**Entries shown:**
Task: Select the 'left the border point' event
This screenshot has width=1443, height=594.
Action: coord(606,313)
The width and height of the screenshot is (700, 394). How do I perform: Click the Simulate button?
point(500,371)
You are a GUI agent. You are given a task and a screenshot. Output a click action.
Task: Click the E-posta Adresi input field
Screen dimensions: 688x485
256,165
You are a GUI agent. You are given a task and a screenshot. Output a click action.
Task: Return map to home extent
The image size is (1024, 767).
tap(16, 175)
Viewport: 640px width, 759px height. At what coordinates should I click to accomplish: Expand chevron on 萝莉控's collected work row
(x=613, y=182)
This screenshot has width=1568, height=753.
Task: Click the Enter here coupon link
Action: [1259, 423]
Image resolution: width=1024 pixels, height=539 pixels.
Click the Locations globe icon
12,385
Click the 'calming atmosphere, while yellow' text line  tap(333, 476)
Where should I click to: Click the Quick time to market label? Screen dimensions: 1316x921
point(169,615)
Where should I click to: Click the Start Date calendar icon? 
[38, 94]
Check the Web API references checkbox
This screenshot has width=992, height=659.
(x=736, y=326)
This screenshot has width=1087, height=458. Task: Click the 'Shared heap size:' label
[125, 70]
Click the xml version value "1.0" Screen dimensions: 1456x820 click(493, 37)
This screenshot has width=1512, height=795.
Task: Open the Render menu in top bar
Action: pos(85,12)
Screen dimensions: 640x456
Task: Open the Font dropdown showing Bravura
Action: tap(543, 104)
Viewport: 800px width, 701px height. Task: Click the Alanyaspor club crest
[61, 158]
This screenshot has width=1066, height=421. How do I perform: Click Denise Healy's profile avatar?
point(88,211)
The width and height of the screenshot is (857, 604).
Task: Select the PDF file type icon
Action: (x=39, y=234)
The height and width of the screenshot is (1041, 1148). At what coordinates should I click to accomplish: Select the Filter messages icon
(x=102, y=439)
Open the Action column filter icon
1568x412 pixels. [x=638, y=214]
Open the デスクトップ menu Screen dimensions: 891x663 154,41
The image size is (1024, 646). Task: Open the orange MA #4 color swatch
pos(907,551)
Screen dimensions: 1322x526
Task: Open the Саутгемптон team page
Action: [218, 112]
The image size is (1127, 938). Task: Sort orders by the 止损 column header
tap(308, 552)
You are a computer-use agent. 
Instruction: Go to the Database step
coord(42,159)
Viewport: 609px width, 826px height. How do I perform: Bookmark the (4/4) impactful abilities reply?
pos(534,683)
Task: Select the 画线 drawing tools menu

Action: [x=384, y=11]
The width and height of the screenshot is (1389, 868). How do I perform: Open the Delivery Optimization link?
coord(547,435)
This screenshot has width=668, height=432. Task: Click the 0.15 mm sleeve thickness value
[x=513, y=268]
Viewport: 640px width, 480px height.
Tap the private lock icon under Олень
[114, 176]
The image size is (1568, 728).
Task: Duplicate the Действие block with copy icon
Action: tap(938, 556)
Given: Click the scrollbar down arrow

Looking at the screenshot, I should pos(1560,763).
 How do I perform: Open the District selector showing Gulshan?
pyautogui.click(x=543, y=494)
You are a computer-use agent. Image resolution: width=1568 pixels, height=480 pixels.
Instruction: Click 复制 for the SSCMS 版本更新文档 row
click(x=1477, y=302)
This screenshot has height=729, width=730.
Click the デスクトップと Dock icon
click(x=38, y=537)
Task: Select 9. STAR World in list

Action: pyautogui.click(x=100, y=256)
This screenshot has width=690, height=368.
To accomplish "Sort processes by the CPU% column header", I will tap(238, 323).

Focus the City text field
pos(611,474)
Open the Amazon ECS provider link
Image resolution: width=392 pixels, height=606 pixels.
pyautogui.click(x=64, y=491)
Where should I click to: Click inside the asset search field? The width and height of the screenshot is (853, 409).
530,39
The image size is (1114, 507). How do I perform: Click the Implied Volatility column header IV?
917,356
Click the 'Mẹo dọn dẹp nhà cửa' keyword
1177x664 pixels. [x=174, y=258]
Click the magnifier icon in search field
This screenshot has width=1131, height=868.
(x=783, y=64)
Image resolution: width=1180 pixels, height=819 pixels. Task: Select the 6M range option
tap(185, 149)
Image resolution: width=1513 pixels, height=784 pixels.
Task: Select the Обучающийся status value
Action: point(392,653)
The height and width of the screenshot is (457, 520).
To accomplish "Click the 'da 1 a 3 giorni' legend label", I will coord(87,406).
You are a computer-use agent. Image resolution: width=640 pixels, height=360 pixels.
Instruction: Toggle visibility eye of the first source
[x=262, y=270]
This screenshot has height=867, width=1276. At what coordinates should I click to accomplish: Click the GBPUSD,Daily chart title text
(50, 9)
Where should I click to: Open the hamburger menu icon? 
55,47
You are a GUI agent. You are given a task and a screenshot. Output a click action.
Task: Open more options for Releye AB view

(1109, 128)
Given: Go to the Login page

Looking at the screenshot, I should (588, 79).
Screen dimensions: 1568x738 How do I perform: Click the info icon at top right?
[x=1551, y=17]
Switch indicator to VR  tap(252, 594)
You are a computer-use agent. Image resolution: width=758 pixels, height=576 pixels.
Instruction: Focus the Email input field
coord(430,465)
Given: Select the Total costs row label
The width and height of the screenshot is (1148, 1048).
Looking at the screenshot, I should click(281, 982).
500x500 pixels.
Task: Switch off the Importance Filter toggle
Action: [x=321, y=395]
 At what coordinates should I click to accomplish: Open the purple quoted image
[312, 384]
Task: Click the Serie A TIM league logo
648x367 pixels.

**Task item:**
Please go through the material and return each line where the word "agent" appears.

**Task solution:**
You are a GUI agent. You are given a task and a screenshot. Output a click action.
You are a GUI agent. You are given a task and a screenshot. Output a click action.
You are a computer-use agent. 
You are a computer-use agent. Image resolution: width=1568 pixels, height=480 pixels.
You are a computer-use agent. Image resolution: width=640 pixels, height=360 pixels.
You are a GUI agent. You are given a task and a screenshot. Output a click action.
You are a computer-use agent. Image resolution: width=758 pixels, height=576 pixels.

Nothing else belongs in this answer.